An identical copy of every entry below is the required output.
___
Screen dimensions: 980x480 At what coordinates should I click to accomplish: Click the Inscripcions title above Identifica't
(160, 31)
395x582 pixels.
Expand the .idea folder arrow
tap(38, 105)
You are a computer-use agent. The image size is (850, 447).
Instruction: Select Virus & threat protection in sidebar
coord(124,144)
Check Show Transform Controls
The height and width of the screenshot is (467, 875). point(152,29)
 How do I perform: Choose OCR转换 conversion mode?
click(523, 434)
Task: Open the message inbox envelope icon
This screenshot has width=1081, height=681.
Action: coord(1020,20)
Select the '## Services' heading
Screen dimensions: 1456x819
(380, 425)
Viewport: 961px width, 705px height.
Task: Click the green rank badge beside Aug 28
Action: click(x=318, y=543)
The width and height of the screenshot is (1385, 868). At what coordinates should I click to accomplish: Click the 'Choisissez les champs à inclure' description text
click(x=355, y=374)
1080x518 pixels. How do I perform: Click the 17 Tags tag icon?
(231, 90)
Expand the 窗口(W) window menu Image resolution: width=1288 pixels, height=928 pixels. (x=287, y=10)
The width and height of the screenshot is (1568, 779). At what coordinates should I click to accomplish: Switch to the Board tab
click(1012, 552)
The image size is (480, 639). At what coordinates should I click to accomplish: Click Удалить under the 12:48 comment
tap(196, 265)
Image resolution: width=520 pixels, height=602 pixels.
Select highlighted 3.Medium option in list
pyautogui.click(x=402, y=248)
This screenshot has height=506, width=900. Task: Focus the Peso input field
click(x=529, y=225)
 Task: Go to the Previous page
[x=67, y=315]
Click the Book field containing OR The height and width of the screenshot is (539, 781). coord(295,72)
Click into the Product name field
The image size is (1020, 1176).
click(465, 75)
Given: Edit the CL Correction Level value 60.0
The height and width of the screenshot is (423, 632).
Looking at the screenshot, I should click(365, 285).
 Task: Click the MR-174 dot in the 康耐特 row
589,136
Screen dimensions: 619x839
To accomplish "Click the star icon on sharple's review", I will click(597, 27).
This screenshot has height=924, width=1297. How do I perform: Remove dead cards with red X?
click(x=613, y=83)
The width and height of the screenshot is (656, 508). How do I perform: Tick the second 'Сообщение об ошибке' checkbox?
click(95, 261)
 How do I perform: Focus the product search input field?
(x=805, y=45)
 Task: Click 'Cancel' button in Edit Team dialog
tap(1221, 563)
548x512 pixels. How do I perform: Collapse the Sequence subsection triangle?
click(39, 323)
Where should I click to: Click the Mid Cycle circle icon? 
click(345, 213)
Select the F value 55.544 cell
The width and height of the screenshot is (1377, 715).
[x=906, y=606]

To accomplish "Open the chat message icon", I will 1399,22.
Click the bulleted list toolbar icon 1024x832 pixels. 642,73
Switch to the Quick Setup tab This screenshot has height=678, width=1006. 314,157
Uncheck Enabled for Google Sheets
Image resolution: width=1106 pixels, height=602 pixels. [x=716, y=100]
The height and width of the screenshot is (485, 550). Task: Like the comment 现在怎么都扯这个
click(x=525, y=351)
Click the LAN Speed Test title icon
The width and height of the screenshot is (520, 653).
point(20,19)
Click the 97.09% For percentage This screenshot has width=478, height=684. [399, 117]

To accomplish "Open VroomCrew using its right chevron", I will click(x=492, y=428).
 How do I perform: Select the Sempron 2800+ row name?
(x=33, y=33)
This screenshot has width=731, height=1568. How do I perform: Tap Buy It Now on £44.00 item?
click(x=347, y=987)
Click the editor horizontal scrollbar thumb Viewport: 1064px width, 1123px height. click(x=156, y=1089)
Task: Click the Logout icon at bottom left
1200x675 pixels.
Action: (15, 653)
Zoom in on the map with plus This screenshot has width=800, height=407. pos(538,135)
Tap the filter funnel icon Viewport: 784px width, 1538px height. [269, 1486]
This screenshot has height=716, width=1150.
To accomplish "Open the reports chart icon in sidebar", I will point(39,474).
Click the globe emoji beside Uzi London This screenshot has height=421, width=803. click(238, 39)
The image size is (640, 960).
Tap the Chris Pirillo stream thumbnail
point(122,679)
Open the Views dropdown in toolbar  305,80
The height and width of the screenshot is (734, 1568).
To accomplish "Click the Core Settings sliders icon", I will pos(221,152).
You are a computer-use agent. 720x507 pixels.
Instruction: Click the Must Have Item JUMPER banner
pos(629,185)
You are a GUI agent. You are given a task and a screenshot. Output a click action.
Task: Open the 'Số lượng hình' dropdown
___
Problem solution:
Screen dimensions: 980x480 At what coordinates should I click to accomplish: Click the Inscripcions title above Identifica't
(160, 31)
395x582 pixels.
Expand the .idea folder arrow
tap(38, 105)
You are a computer-use agent. The image size is (850, 447).
Instruction: Select Virus & threat protection in sidebar
coord(124,144)
Check Show Transform Controls
The height and width of the screenshot is (467, 875). point(152,29)
 How do I perform: Choose OCR转换 conversion mode?
click(523, 434)
Task: Open the message inbox envelope icon
This screenshot has width=1081, height=681.
Action: coord(1020,20)
Select the '## Services' heading
Screen dimensions: 1456x819
(380, 425)
Viewport: 961px width, 705px height.
Task: Click the green rank badge beside Aug 28
Action: click(x=318, y=543)
The width and height of the screenshot is (1385, 868). At what coordinates should I click to accomplish: Click the 'Choisissez les champs à inclure' description text
click(x=355, y=374)
1080x518 pixels. How do I perform: Click the 17 Tags tag icon?
(231, 90)
Expand the 窗口(W) window menu Image resolution: width=1288 pixels, height=928 pixels. (x=287, y=10)
The width and height of the screenshot is (1568, 779). At what coordinates should I click to accomplish: Switch to the Board tab
click(1012, 552)
The image size is (480, 639). At what coordinates should I click to accomplish: Click Удалить under the 12:48 comment
tap(196, 265)
Image resolution: width=520 pixels, height=602 pixels.
Select highlighted 3.Medium option in list
pyautogui.click(x=402, y=248)
This screenshot has height=506, width=900. Task: Focus the Peso input field
click(x=529, y=225)
 Task: Go to the Previous page
[x=67, y=315]
Click the Book field containing OR The height and width of the screenshot is (539, 781). coord(295,72)
Click into the Product name field
The image size is (1020, 1176).
click(465, 75)
Given: Edit the CL Correction Level value 60.0
The height and width of the screenshot is (423, 632).
Looking at the screenshot, I should click(365, 285).
 Task: Click the MR-174 dot in the 康耐特 row
589,136
Screen dimensions: 619x839
To accomplish "Click the star icon on sharple's review", I will click(597, 27).
This screenshot has height=924, width=1297. How do I perform: Remove dead cards with red X?
click(x=613, y=83)
The width and height of the screenshot is (656, 508). How do I perform: Tick the second 'Сообщение об ошибке' checkbox?
click(95, 261)
 How do I perform: Focus the product search input field?
(x=805, y=45)
 Task: Click 'Cancel' button in Edit Team dialog
tap(1221, 563)
548x512 pixels. How do I perform: Collapse the Sequence subsection triangle?
click(39, 323)
Where should I click to: Click the Mid Cycle circle icon? 
click(345, 213)
Select the F value 55.544 cell
The width and height of the screenshot is (1377, 715).
[x=906, y=606]

To accomplish "Open the chat message icon", I will 1399,22.
Click the bulleted list toolbar icon 1024x832 pixels. 642,73
Switch to the Quick Setup tab This screenshot has height=678, width=1006. 314,157
Uncheck Enabled for Google Sheets
Image resolution: width=1106 pixels, height=602 pixels. [x=716, y=100]
The height and width of the screenshot is (485, 550). Task: Like the comment 现在怎么都扯这个
click(x=525, y=351)
Click the LAN Speed Test title icon
The width and height of the screenshot is (520, 653).
point(20,19)
Click the 97.09% For percentage This screenshot has width=478, height=684. [399, 117]

To accomplish "Open VroomCrew using its right chevron", I will click(x=492, y=428).
 How do I perform: Select the Sempron 2800+ row name?
(x=33, y=33)
This screenshot has width=731, height=1568. How do I perform: Tap Buy It Now on £44.00 item?
click(x=347, y=987)
Click the editor horizontal scrollbar thumb Viewport: 1064px width, 1123px height. click(x=156, y=1089)
Task: Click the Logout icon at bottom left
1200x675 pixels.
Action: (15, 653)
Zoom in on the map with plus This screenshot has width=800, height=407. pos(538,135)
Tap the filter funnel icon Viewport: 784px width, 1538px height. [269, 1486]
This screenshot has height=716, width=1150.
To accomplish "Open the reports chart icon in sidebar", I will point(39,474).
Click the globe emoji beside Uzi London This screenshot has height=421, width=803. click(238, 39)
The image size is (640, 960).
Tap the Chris Pirillo stream thumbnail
point(122,679)
Open the Views dropdown in toolbar  305,80
The height and width of the screenshot is (734, 1568).
To accomplish "Click the Core Settings sliders icon", I will pos(221,152).
You are a computer-use agent. 720x507 pixels.
Instruction: Click the Must Have Item JUMPER banner
pos(629,185)
You are a GUI agent. You are given a task and a screenshot. Output a click action.
Task: Open the 'Số lượng hình' dropdown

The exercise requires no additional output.